--- start of Source ---

For the total Asia-Pacific region, our full-year sales outlook now calls for sales in dollars equal to the prior year, which is a little better than our previous expectation. That would include a mid-single-digit comp decline on a constant exchange rate basis for the year due to the softness in Japan.

We were also very happy with our performance in Europe where total sales rose 16% in constant currency. Comparable store sales rose 9% in the quarter, which widely exceeded our expectation and was on top of an 8% comp increase last year.

We continue to believe solid sales growth in Europe reflects our relatively young presence and growing attraction among customers who are discovering Tiffany. Our strength was again geographically broad-based. We are doing very well in London where the vast majority of our sales are made to local customers but our stores are also benefitting from increased spending by continental European and Asian visitors.

Sales on the continent rose in most countries with noteworthy growth in Italy. During the quarter, we expanded our presence in the U.K. when we opened a boutique in South Ridges in Manchester.

--- end of Source ---
--- start of Extracted information ---

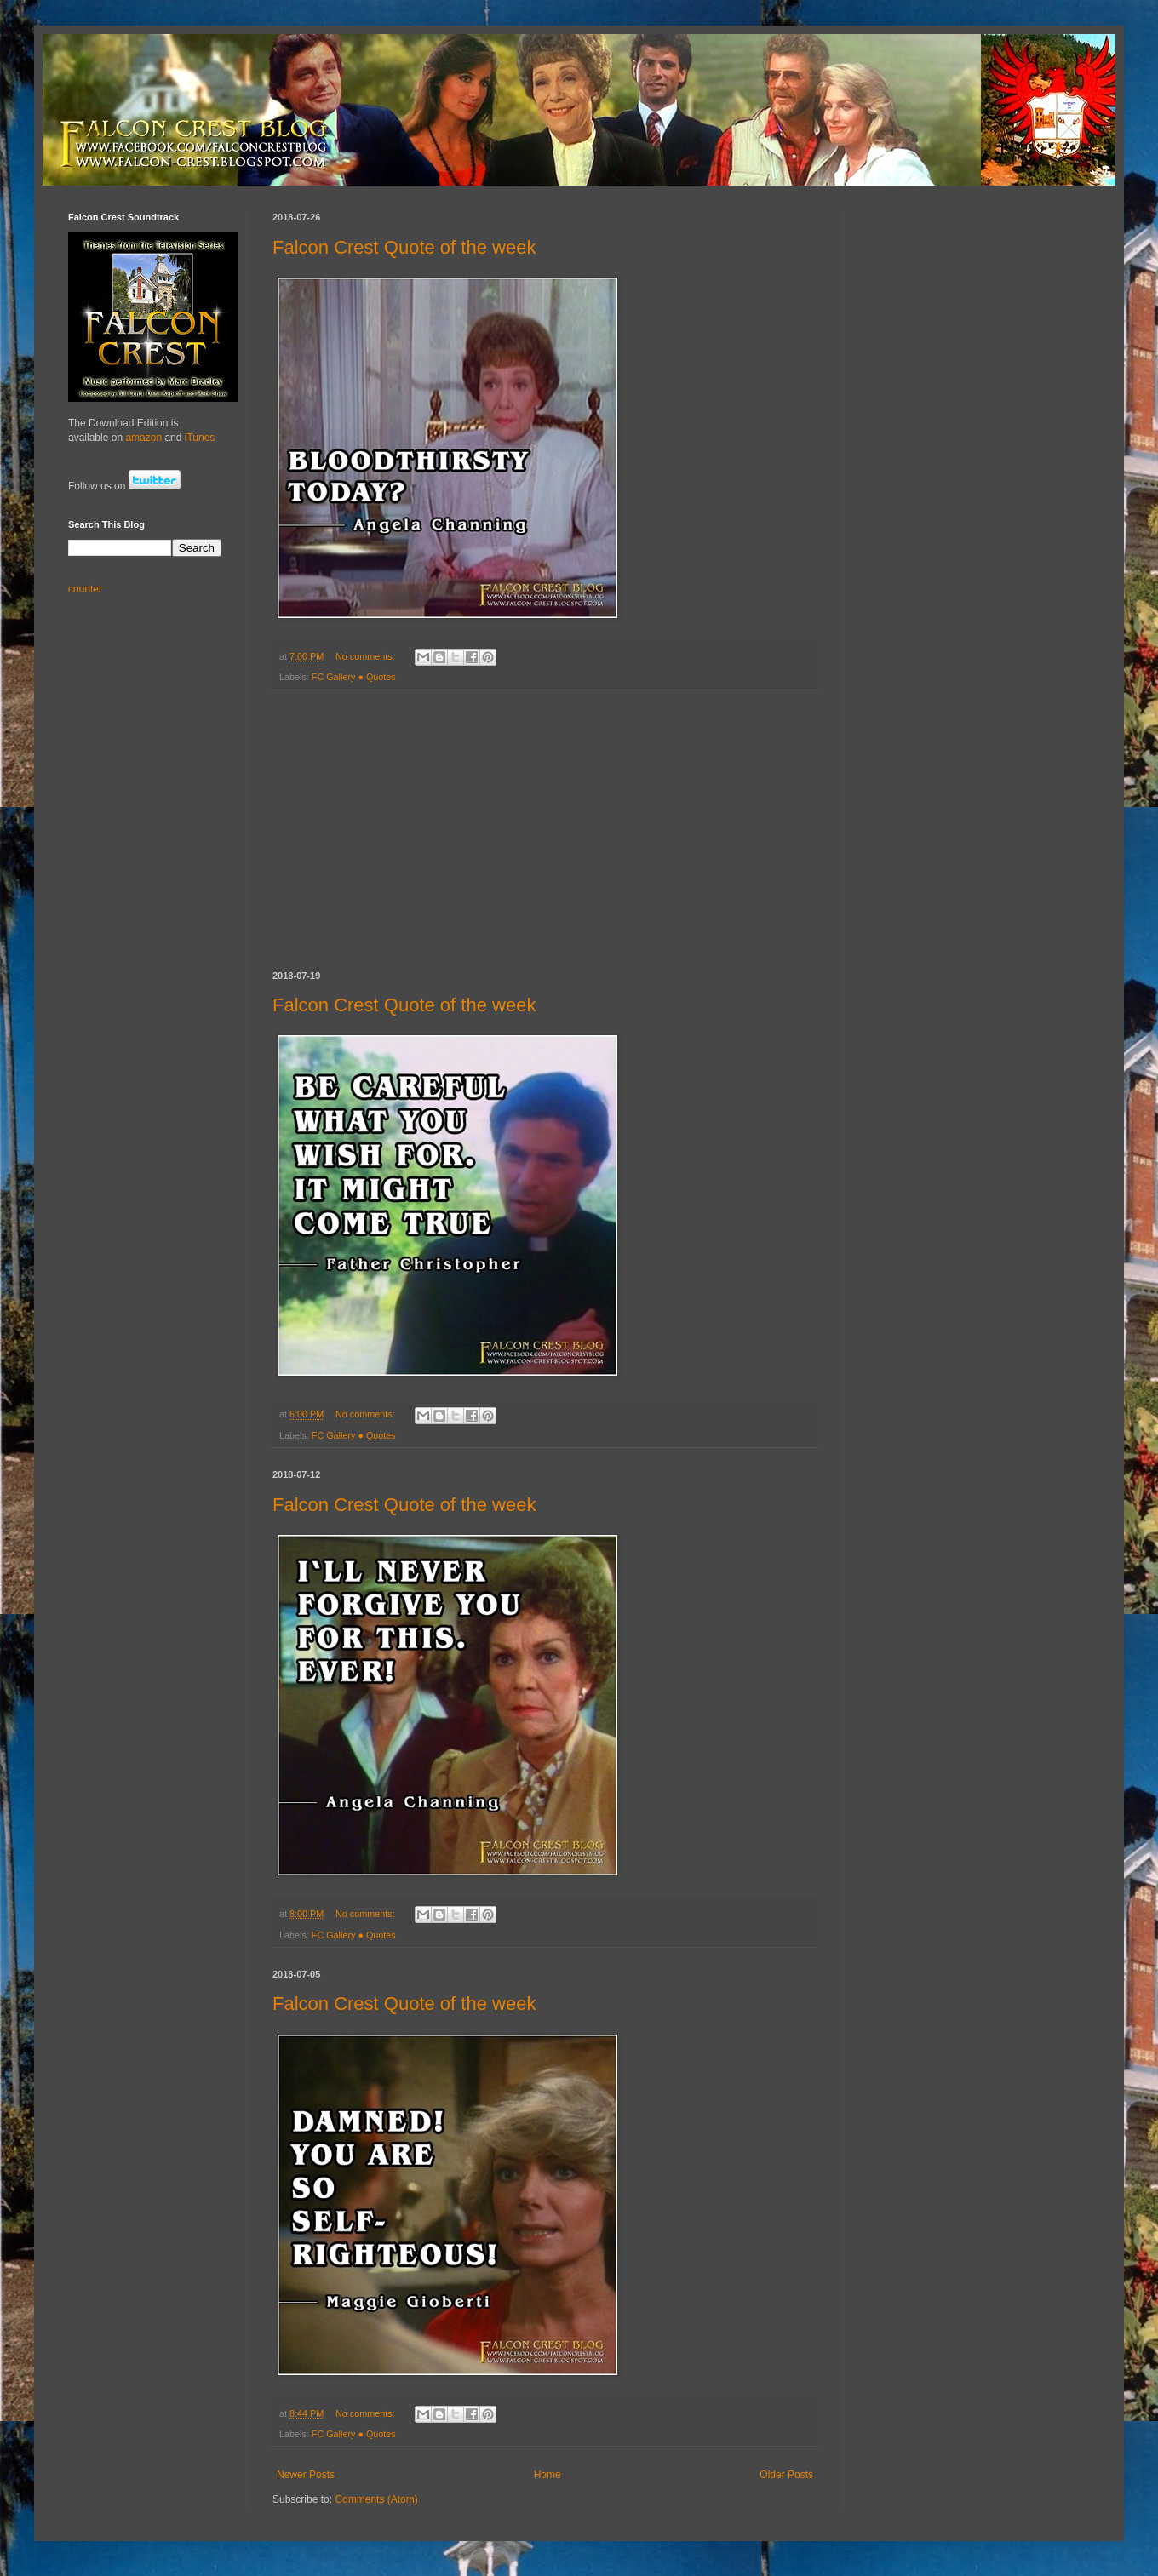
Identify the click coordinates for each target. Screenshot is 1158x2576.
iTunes (200, 438)
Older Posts (786, 2475)
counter (85, 589)
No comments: (366, 656)
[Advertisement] (544, 831)
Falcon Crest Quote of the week (404, 247)
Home (547, 2475)
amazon (143, 438)
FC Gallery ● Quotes (354, 677)
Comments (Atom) (376, 2499)
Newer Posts (306, 2475)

--- end of Extracted information ---

● Required tasks:
A. For each statement below, decide whether it agrees with the Tiffany sales remarks above, answering yes or no and quoting the deciding words. (i) Comparable store sales in Europe rose 9% in the quarter. (ii) Most sales in London are made to Asian visitors. (iii) The full-year Asia-Pacific outlook is weaker than the previous expectation.
B. According to the Tiffany sales remarks above, where was the boutique opened during the quarter?
C. Carry on the Tiffany sales remarks above, starting after their final sentence.

● In response:
A.
(i) Yes: "Comparable store sales rose 9% in the quarter"
(ii) No: "the vast majority of our sales are made to local customers"
(iii) No: "which is a little better than our previous expectation"

B. In South Ridges in Manchester, in the U.K.

C.
Yesterday, we entered The Netherlands by opening a beautiful 2100 square foot store in Amsterdam. Next month, we plan to open another shop at Heathrow Airport in its terminal 3, adding to the success we have had with our shop in terminal 5.

For the full year, we are now forecasting a low single digit increase in European sales and dollars, reflecting a high-single digit comp increase in constant currencies, which is better than our previous target.

Lastly, sales in our other channels declined 81% in the third quarter due to lower wholesale sales of low quality rough diamonds that reflect a reduction in our purchases of rough diamonds this year and therefore fewer low quality stones to resell. It also reflects a better quality mix in the assortments that we are purchasing. Therefore we expect sales in the other channel to decline by about 60% for the full year, compared with our previous expectation of a 50% decline.

So that's the review of sales by segment. From a worldwide product perspective, improved performance in many categories, especially later in the quarter, largely reflected the comparisons to last year when sales plummeted but we think may also reflect some improvement in underlying demand in some markets.

In any case, we were encouraged with a good increase in worldwide engagement jewellery sales in the quarter. We were pleased with growth in gold and silver fashion jewellery that was helped by the success of Tiffany's new Keys collection, which is enjoying a stellar start at all price points. We also saw improving performance in some of our other existing collections, including Return to Tiffany's, Metro, Tiffany Notes, and our collection of gold and silver charms.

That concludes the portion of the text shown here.